Users estimated ComfyUI Cloud's RTX 6000 tier at roughly $4.62 per GPU hour, while another thread pointed to €3000 workshops selling ComfyUI expertise. A subgraph failure post showed why complex graphs still create paid setup demand.

the cloud pricing math turned a credit system into per minute and per hour numbers, the workshop thread made the business market visible, and the subgraph PSA linked back to a public workflow repo. Those three posts sketch the same picture from different angles: ComfyUI is free, but reliability, setup, and hosted compute are where the money shows up.
The pricing complaint is unusually concrete. The post converts ComfyUI Cloud's 4,200 credits for $20 into roughly $0.0047 per credit, then multiplies that against observed burn of about 0.27 credits per second.
That yields about $0.077 per minute and $4.62 per hour for the RTX 6000 96GB tier, according to the original calculation. The same post says the $100 plan would cover only about 36 minutes of daily runtime over a month if that per second estimate holds.

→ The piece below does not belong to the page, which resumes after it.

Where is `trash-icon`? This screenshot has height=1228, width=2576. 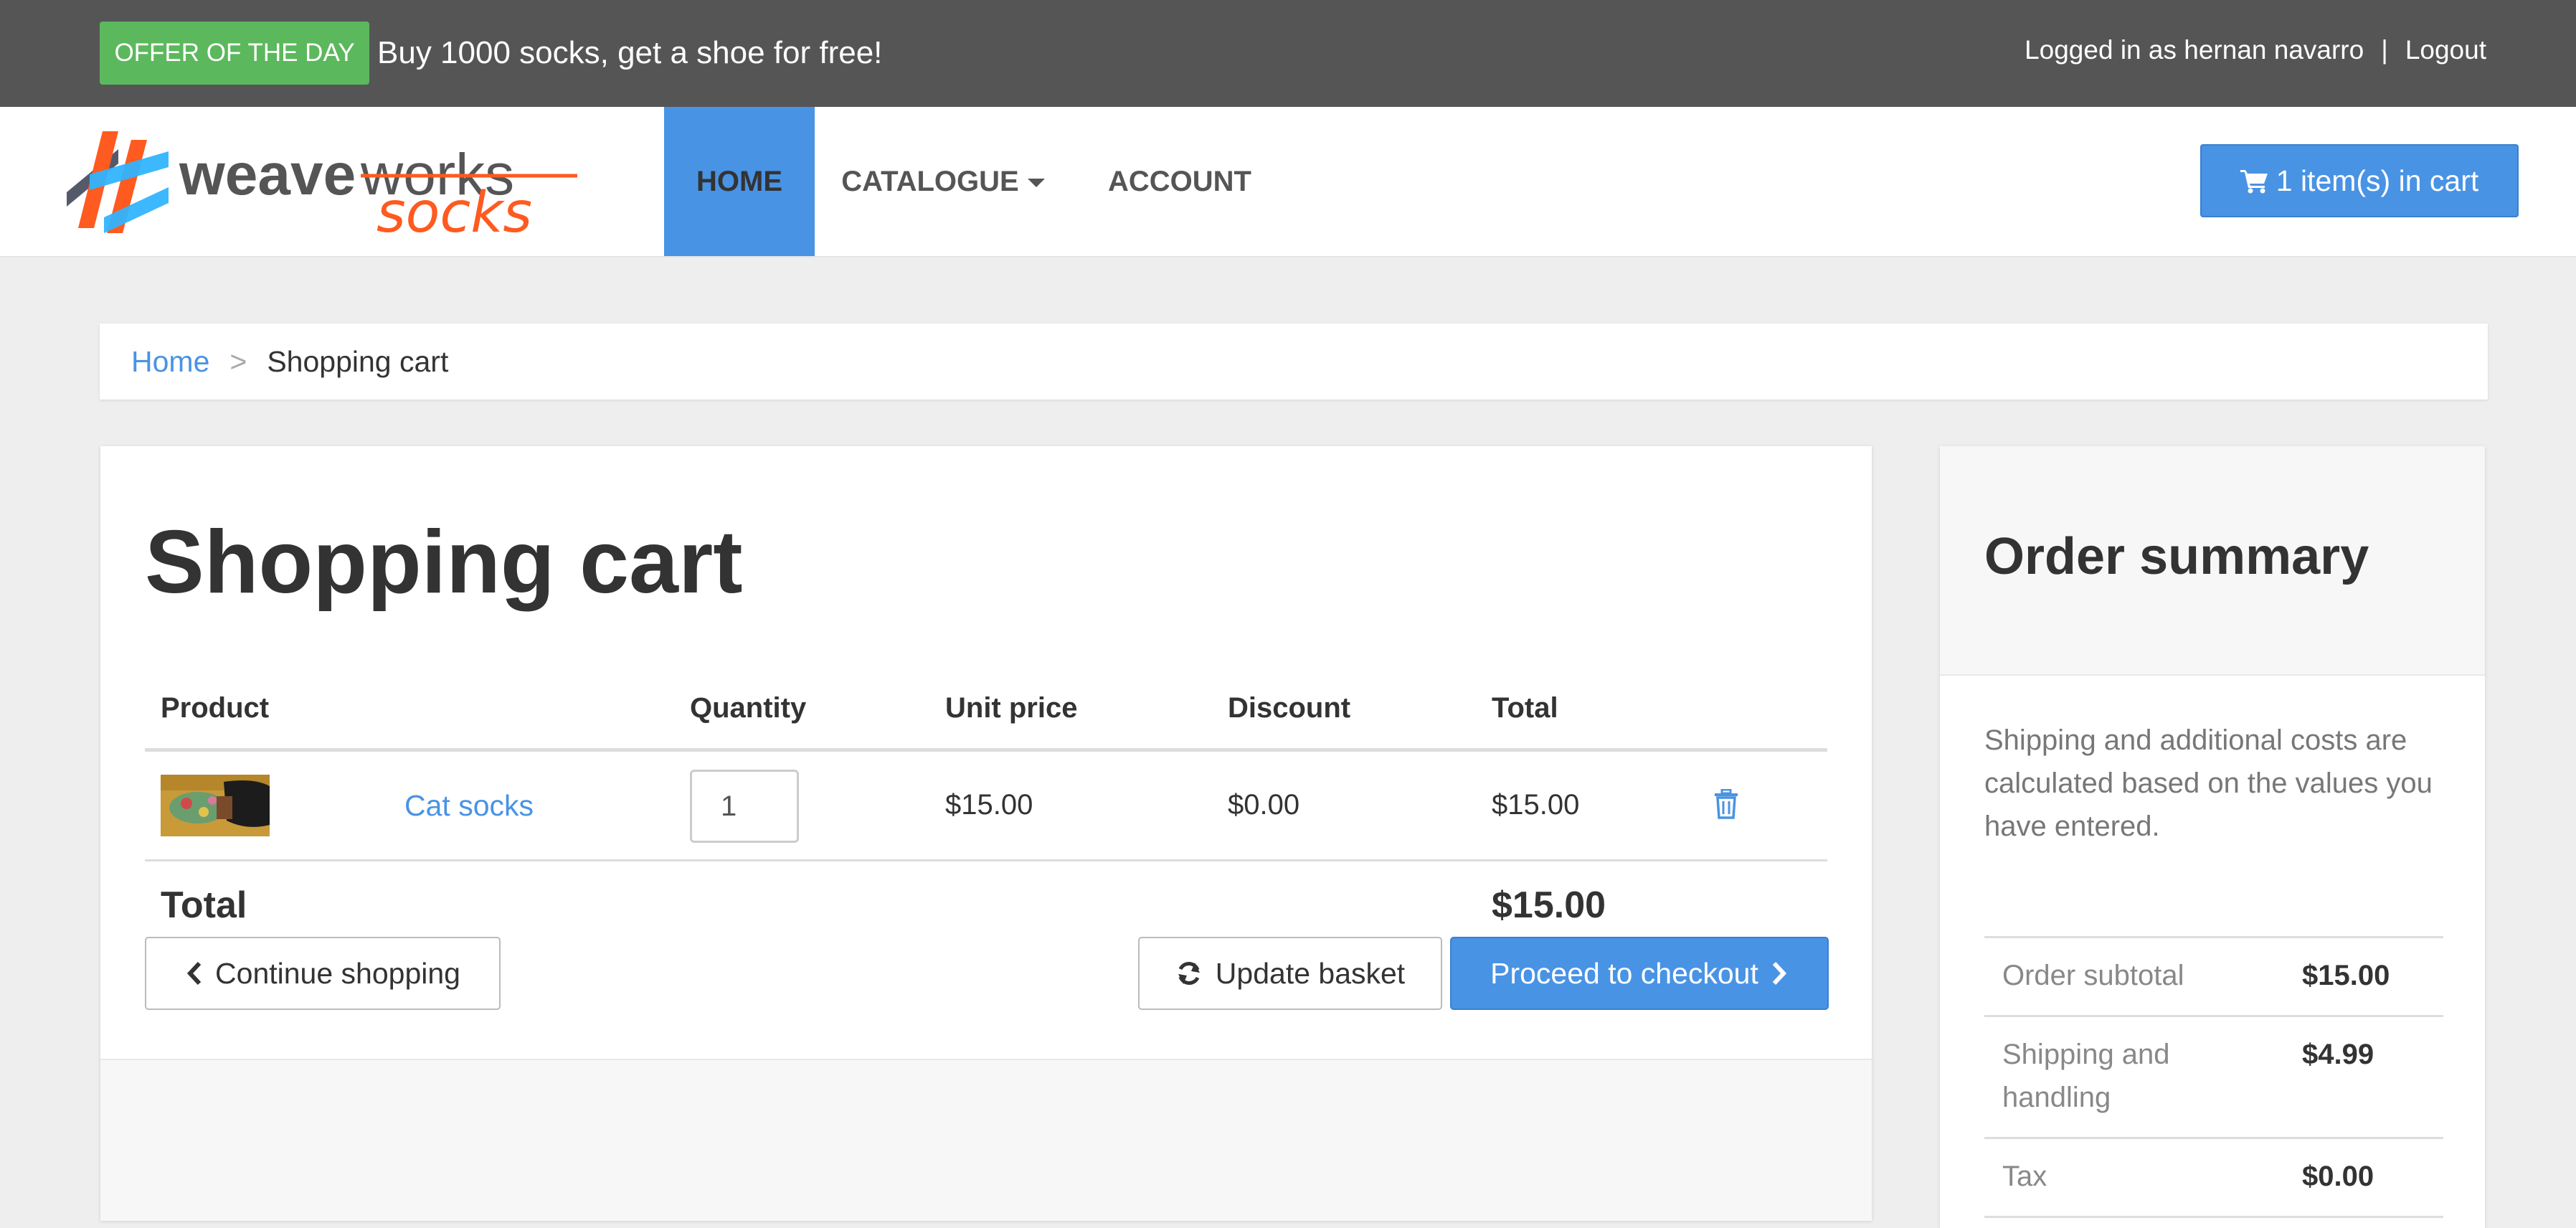 trash-icon is located at coordinates (1726, 804).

The workshop thread lands on a different part of the stack. The screenshot shows ComfyUI services priced in the thousands of euros, and commenters did not treat that as surprising.
One reply inside the same thread said a local ComfyUI asset creator was producing around 50 game levels with four variants each per hour, while artists using another tool managed 5 to 6 a day. Another reply in that discussion argued the seller was monetizing time spent mastering the tool, not charging for ComfyUI itself.
The most useful counterpoint is not about money at all. It is about fragility. The post says subgraphs killed a favorite workflow and left the author wary of both subgraphs and get/set nodes.
That matters because the author also linked a public workflow collection, which makes the complaint less theoretical. In the same ecosystem where cloud GPU time is being priced to the second and training is being sold as a service, one broken abstraction is still enough to push experienced users back toward "simple and noodly" graphs.